Optical components, in particular components employing optical fibers doped with rare earth metal ions, are widely used in telecommunication systems. A major application is in signal amplifiers which employ fluorescent ion emission for amplification of a signal. The ion emission occurs within the same operating wavelength region as the signals. Pump energy excites the rare earth metal ion causing it to fluoresce and thereby provide optical gain.
Glasses, doped with a rare earth metal ion and pumped with appropriate energy, exhibit a characteristic, fluorescence intensity peak. The evolution of telecommunication systems, with their increasing demands for bandwidth, has created a need for a rare-earth-doped, amplifier material having the broadest possible emission spectrum in the wavelength region of interest. It is a purpose of the present invention to meet this need.
The bandwidth of a fluorescent intensity curve is, rather arbitrarily, taken as the full width half maximum (FWHM) of the curve in nanometers wavelength. This value is the lateral width of the curve at one half the maximum intensity, that is, at one half the vertical height of the peak of the curve. Unfortunately, many glasses, that exhibit a fluorescence in an appropriate region, exhibit a rather narrow bandwidth. It is a further purpose of the invention to provide a family of glasses that exhibit a relatively broad bandwidth.
It is well known that glasses doped with erbium can be caused to emit fluorescence in the 1520-1560 nm. region. This enables a signal operating in this wavelength range to be amplified. The significance of the 1550 wavelength in optical communication has led to extensive studies regarding the behavior of erbium as a rare earth metal dopant in glasses. It has also led to the study of a variety of glasses as the host for the erbium ion.

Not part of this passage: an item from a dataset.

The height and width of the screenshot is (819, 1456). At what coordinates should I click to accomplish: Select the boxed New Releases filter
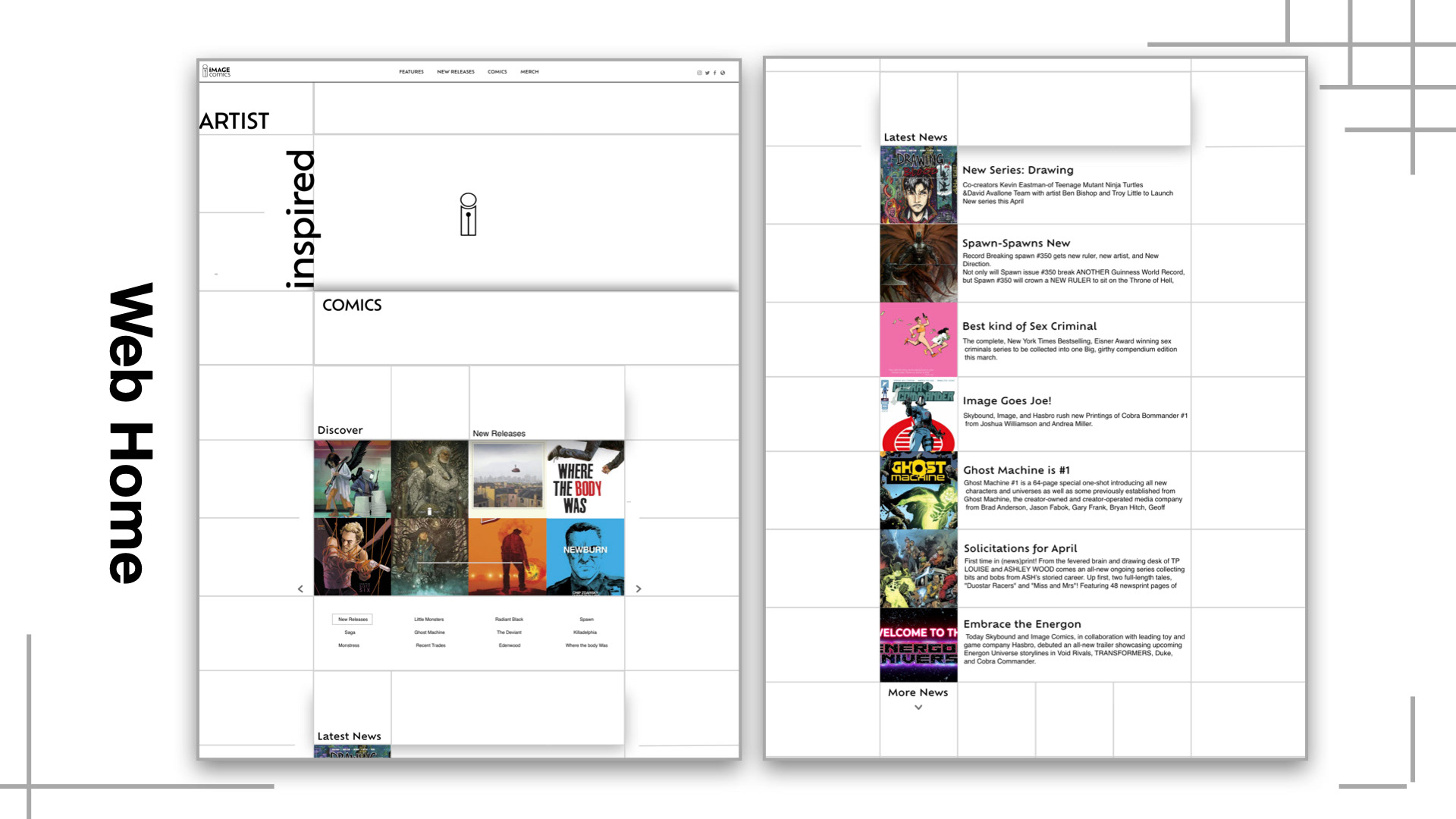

The low phonon energy of tellurite glasses can lead to long emission lifetimes at certain pump wavelengths. As an example, erbium in tellurite glasses exhibits long tau-32 (980 emission) lifetimes relative to silicates. The long emission lifetimes at the pump wavelength can reduce the efficiency of an amplifier or laser because of excited state absorption. A practical 980 pumping scheme can be obtained by co-doping glasses with components having phonon overtones that are resonant with the energy difference between 980 and 1530 nm. Such components include H.sub.2 O, B.sub.2 O.sub.3, P.sub.2 O.sub.5.
For certain applications, long, erbium, tau-32 emission lifetime is desirable. These include long-band amplifiers, where pumping directly into the ground-state absorption does not impact noise figure; also tilt-free amplifiers, in which 980 and 1480 pump lasers are combined to dynamically adjust the gain without affecting the shape of the gain spectrum.
It is also known that glasses with moderately low maximum phonon energies, when doped with thulium, can display fluorescence in the vicinity of 1450 nm. Although this wavelength lies outside of the currently used telecommunications band, it still lies within the transparency window of most commercial optical fiber. With the ever-increasing demand for useful bandwidth, there will be a need for additional amplifier devices that operate over the remaining portions of this window that are not covered by erbium.
It is known, for example, that, as the concentration of a rare earth metal ion, such as erbium, is increased, the optical gain increases up to a certain point. Beyond this point, the fluorescent signal is quenched, and the optical gain decreases. This phenomenon is considered to result from the dopant, rare earth metal ions interacting with each other in a manner commonly referred to as clustering. It is another purpose of the invention to provide a family of glasses which is readily capable of dissolving erbium ions, and which exhibits a broad bandwidth indicating that clustering is inhibited.
It has been reported that certain tellurite glasses, doped with erbium ions, provide a very broad, erbium emission band in the 1540 nm. region of the spectrum. Glass compositions were not reported, but other studies indicate that the glasses are alkali-alkaline earth-zinc-tellurite glasses.
Most tellurite glass families require the presence of at least about 50% TeO.sub.2 in the glass compositions to permit glass formation. It has been thought that a broader range of the glass forming oxide, TeO.sub.2, should provide a variety of structural motifs of the network-forming TeO.sub.x species. Such species include polymerized, bipyramidal TeO.sub.4 groups at high TeO.sub.2 content and isolated pyramidal TeO.sub.3 groups at low TeO.sub.2 content. The diversity of species should yield a greater diversity of structural sites for the incorporation of dopant ions, such as erbium ions. This avoids the ions clustering and becoming ineffective for fluorescent emission and consequent amplification. Also, the diversity of dopant sites should give rise to broadened emission spectra.
It is, then, a basic purpose of the present invention to provide a family of tellurite glasses that can be melted over an extensive compositional region, and in which compounds of rare earth metals, such as erbium, are readily soluble.